*Source text*.
Thankfully he didn’t.

Adewale is on the cusp of creating a smartphone app that will help farmers in his home country of Nigeria boost their crop yield while reducing their climate impacts. He’d like the app to eventually expand into an information-sharing hub that improves the lives of thousands — and perhaps one day millions — of African farmers and their families.

Adewale is this year’s recipient of the $100,000 Bullitt Environmental Fellowship, an award that will support the project as he completes his PhD at the School of the Environment at Washington State University in Pullman.

He has come a long way from the poor village where he grew up outside of Lagos. When Adewale was 5 or 6 years old, he began helping his grandfather farm cocoa beans and cassava, carrying heavy loads and dodging bees. His grandfather died when he was 10, and his grandmother essentially raised him.

Cornelius Adewale.

“Things were tough. Sometimes I have to sell bananas, sell oranges and ground nuts to support and pay for books and going to lessons,” Adewale said. “My grandma would do anything to make sure I have everything I need as far as school is concerned. I might not have shoes and I might not have clothes, but when it comes to education, she would sell our property.”

To help cover his college tuition, Adewale built a fish farm where he raised catfish and tilapia. He earned a Bachelor’s degree in Agricultural Economics from Obafemi Awolowo University, and was chosen to serve as national president of agricultural students. In that role, he traveled across his West African nation meeting farmers.

“I saw huge opportunities in how farming and agriculture as a whole could be a source of employment for so many youth in the country,” he said. “I decided I wanted to do more. Can we do farming in way that is more sustainable both in terms of the environment and … economics to make it profitable.”

Adewale saw farmers struggling with poor soils and drought. He saw the use of industrial pesticides and fertilizers adding to the damage. Done correctly, farmers could manage the soil to provide high yields of crops while also serving as a “sink” for carbon and greenhouse gases that would otherwise contribute to climate change. Done wrong, the soil releases gases and nutrients that can also cause water pollution, while growing fewer crops.

“That experience became a turning point to me,” Adewale said. “I thought, ‘I need to spend my life addressing these issues.’”

But then a slam-dunk career opportunity presented itself. Accenture, the global consulting company, came recruiting at his university. Adewale and one other student were offered positions.

He said no.

“It was not just a hard decision, it was a crazy decision!” Adewale said. “My dad could not comprehend it.” His father wondered, “What is wrong with you? What is going on?”

Turning $2 into $10,000

Instead, Adewale, who was essentially broke, took the equivalent of $2 and began farming on a piece of abandoned land. If the owner showed up, he decided he’d deal with that later.

“I wanted to practice what I saw farmers doing. I didn’t want to just talk with them based on theory,” he said. “I wanted to be in control and feel their pain more, and start something from the ground zero. It was organic farming that I wanted to do. I wanted to prove that agriculture could be profitable and sustainable.”

Cornelius Adewale, left, with his anaerobic biodigester powered by chicken waste. (Cornelius Adewale Photo)

*Supplied information*.
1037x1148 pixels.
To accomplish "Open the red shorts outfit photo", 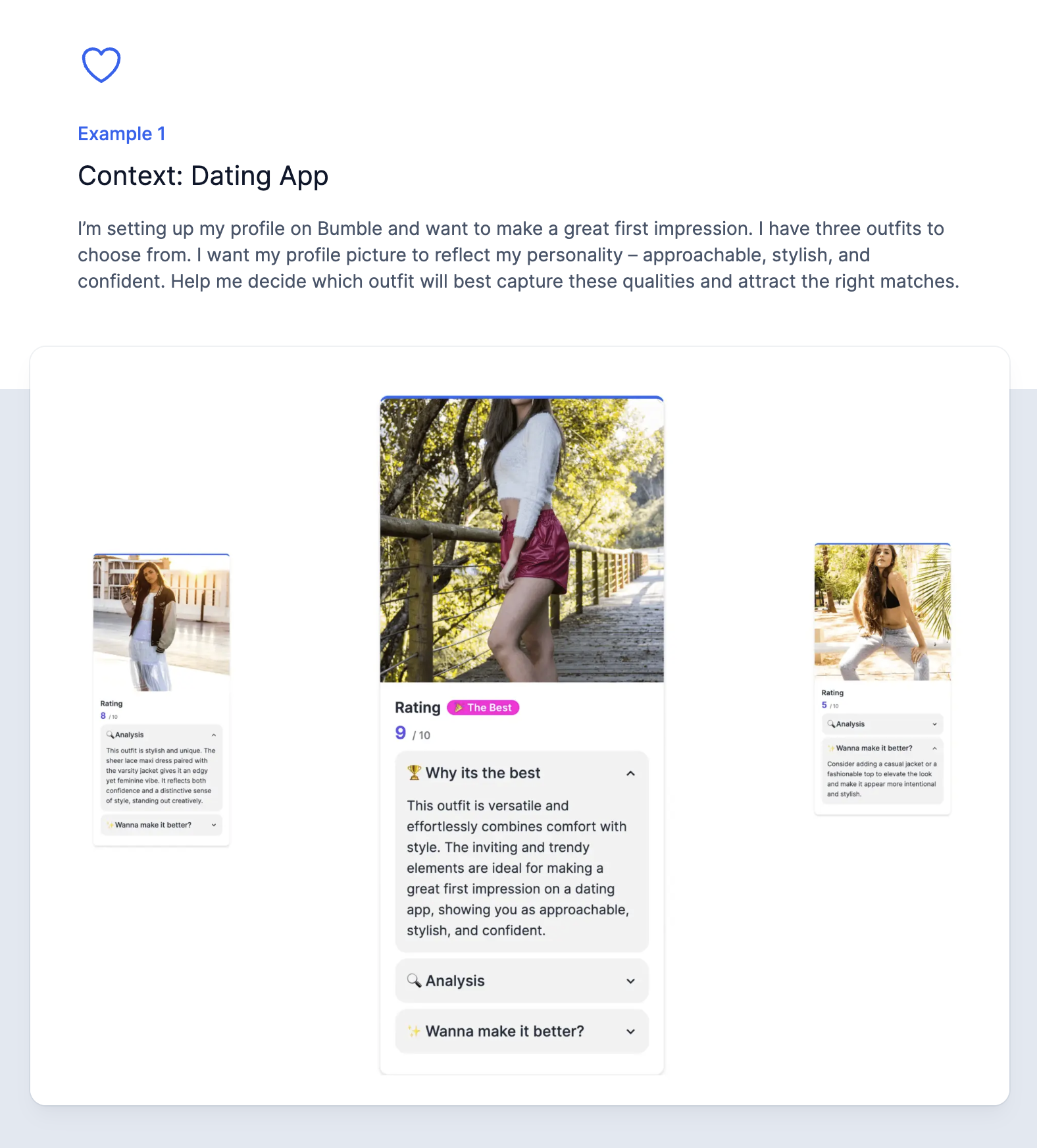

*Short problem*.
Repeat everything from "Adewale saw farmers" down to "He said no." in the article on Cornelius Adewale above, word for word.

*Expected answer*.
Adewale saw farmers struggling with poor soils and drought. He saw the use of industrial pesticides and fertilizers adding to the damage. Done correctly, farmers could manage the soil to provide high yields of crops while also serving as a “sink” for carbon and greenhouse gases that would otherwise contribute to climate change. Done wrong, the soil releases gases and nutrients that can also cause water pollution, while growing fewer crops.

“That experience became a turning point to me,” Adewale said. “I thought, ‘I need to spend my life addressing these issues.’”

But then a slam-dunk career opportunity presented itself. Accenture, the global consulting company, came recruiting at his university. Adewale and one other student were offered positions.

He said no.